Why bother going till June?
This is what Kuo recommends:
It is a bear spread on June puts. He thinks GOOG will drop really soon but by buying June puts, he gives the trade two months of time. Carter also shows three charts that GOOG is very bearish from TA perspectives.
Buy 1 June $560 put (costs $2100).
Sell 1 June $510 put (reduce cost by $600).
The net cost is $1500 and he thinks GOOG will drop to $510 at least, so he gets $5000. Kuo expects he triples his money on this trade (234% return).
I agree with him. GOOG is broken both on fundamental and technical. There is no better short. But shorting a stock has unlimited risk. Buying puts is the way to do it.
I detect sooo much negativity out there that every one and his neighbor is betting against goog and if we take a contrarian position and the assumption that "most" will get it wrong in the market and the few will collect the booties then goog may surprise and catch a lot of people with their pants down. As I stated before I have April 480 calls from when goog was at 542 and given all the negativity is considering keeping them and not even buy puts or do any plays to protect them. It's only money, and no guts, no glory. Thanks for all the feedback.
But don't you loose money if the stock moves the other way around??
Here is my calculation for this CNBC recommended trade.
June 560 Put :; That we pay $ 20.60
Current Buy Put price $ 20.60
If Stock price goes to 600- Put price is reduced to 9.60
Loss.......................if you want to liqu $ 11. 00
510 June Put Selling Price $ 5.50
If stock Price goes to 600 the put price reduced to $ 2.10
Profit by buying back to liquidate $ 3.40
Net loss $ 7.60
IF THE STOCK GOES TO 530
Then the $ 20.60 Put becomes worth $ 41.00
profit to liquidate $ 20.40
The 5.50 Put that we sold will become worth $ 14.70
Loss to liquidate ( buy back) $ 9.20
Net Profit $ 11.20
You loose $7.60 If the stock goes to $600
You gain $ 11.20 If stock goes down to 530.

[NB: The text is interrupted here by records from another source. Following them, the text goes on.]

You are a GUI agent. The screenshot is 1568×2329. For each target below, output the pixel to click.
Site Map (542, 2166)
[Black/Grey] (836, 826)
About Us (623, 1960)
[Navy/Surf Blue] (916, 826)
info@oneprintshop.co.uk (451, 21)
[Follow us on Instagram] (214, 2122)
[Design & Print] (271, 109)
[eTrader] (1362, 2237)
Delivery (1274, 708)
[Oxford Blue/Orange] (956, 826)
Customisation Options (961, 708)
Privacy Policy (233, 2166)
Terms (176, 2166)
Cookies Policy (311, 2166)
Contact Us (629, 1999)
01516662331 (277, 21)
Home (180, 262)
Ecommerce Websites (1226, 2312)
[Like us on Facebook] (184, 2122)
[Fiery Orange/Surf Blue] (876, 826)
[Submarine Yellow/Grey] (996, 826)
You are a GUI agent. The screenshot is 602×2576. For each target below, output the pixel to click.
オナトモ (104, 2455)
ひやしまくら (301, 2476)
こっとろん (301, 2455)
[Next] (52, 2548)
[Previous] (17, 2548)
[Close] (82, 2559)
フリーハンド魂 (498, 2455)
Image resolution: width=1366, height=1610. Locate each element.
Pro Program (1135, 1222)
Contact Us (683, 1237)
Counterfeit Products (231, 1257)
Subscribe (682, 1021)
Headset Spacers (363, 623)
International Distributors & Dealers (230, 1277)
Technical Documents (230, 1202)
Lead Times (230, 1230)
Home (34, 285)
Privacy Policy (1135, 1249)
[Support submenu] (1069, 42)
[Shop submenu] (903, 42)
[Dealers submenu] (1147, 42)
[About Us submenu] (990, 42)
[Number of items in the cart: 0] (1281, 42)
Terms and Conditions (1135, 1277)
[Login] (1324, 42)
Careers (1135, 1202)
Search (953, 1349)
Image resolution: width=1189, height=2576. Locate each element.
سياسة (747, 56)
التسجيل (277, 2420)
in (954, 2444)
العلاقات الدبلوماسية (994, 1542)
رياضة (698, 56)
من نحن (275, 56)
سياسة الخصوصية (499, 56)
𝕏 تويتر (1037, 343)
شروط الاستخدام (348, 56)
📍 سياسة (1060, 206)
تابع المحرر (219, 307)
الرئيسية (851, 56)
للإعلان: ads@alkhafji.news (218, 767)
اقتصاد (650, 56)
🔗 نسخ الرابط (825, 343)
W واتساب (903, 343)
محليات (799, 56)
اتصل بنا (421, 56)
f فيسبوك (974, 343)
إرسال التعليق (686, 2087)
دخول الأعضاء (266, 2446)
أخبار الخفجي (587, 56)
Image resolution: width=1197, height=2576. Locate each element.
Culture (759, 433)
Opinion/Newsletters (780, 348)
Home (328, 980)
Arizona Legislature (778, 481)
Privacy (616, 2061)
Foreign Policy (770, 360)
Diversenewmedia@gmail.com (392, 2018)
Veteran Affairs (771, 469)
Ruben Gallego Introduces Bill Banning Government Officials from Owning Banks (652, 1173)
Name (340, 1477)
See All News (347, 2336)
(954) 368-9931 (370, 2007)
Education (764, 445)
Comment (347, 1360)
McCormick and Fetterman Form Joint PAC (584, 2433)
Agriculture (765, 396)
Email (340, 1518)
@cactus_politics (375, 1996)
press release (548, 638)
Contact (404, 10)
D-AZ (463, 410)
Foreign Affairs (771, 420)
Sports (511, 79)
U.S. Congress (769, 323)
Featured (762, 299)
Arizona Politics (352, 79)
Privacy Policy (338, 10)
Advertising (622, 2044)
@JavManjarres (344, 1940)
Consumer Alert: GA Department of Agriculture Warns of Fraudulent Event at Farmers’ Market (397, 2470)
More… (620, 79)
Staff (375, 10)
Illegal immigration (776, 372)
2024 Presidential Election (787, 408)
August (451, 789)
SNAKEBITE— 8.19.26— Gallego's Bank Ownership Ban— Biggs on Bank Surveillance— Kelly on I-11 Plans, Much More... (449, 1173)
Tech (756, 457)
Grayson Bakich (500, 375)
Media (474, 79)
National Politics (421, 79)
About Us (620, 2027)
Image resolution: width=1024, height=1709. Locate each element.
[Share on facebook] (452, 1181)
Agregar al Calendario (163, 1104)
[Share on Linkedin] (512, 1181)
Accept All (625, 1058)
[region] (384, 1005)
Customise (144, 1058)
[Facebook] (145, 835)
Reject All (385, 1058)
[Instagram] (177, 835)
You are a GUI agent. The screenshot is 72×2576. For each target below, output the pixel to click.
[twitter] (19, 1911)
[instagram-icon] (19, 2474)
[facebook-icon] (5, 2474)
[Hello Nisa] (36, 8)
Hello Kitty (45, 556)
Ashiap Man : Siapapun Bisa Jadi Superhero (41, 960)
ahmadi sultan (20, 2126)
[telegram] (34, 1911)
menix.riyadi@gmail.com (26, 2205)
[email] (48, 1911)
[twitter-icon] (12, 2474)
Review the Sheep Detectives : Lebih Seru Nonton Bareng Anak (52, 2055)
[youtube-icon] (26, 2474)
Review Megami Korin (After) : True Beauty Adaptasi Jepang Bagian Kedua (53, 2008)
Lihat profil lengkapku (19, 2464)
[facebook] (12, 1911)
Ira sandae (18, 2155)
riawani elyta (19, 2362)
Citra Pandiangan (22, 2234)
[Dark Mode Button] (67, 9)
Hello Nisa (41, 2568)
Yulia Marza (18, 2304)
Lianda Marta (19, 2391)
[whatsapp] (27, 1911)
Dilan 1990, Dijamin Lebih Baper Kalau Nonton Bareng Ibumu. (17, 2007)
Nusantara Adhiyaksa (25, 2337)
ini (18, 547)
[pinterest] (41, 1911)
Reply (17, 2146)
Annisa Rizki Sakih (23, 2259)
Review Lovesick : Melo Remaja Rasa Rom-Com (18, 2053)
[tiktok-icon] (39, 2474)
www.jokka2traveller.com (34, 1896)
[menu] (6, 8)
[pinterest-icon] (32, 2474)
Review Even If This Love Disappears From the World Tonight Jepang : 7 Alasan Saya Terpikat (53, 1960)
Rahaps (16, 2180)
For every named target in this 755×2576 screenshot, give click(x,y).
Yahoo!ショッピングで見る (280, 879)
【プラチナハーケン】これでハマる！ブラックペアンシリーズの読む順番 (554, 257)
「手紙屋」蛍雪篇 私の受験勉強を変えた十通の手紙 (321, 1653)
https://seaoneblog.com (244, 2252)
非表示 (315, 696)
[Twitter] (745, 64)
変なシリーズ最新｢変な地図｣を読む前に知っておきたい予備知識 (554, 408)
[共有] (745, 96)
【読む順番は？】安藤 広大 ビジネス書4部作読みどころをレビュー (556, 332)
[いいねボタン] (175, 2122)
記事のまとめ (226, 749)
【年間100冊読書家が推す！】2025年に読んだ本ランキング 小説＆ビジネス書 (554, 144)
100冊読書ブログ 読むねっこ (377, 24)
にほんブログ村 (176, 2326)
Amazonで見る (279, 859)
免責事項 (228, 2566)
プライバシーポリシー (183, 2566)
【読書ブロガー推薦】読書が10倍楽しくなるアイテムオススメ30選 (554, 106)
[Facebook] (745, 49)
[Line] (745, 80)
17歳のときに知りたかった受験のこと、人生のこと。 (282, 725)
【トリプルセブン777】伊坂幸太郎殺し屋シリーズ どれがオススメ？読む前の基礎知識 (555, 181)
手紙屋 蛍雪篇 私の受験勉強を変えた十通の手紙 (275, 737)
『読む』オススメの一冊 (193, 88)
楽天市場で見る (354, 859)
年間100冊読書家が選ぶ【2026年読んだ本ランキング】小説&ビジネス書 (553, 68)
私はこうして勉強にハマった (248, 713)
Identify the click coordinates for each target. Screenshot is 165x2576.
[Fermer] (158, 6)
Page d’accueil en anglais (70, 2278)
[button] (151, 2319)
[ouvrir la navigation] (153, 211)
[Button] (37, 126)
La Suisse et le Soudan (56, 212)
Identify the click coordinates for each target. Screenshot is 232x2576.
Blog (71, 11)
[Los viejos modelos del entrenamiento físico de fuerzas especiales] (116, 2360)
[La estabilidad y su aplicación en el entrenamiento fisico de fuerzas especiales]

I hope my calculation is right
Like Kuo said you gotta be careful. Remember...Goog should already be below 500 but it's not. There was a huge trade a couple of weeks ago that stopped the downturn which could very well happen to make this stock go up and not down at all. There is a lot of bad news against Goog at the moment. But if they blow out the quarter and guide higher...which they very well may do...this bad news will be forgotten. Upgrades will follow and the stock will move rapidly up close to if not above 600. In the summertime there maybe softness in the market and Goog might go down from 600 to 570 making Kuos put spread a waste of money. Remember Palm was left for dead and is now surging on unfounded rumors.
pimping his positions,,,
imho,,,,,the polish news will become a reason to sell this market. it is sad news for them,, especially given how far they have come in the past few decades. we do not worry about 'terrorist events' cropping up within,,,,,,what we worry about is existing govt/biz ties as an entirely new administration will have to be placed..........and as you know people dont adapt to change well at times. again,,,we do not expect terrorist related or even unrest to develope,,,,,only confusion. poland is alot like Lance Armstrong getting cancer-->natural disaster no villian,,,,,but he fought back and won again.....lets hope poland does that as they are one of the few strong countries in that part of europe.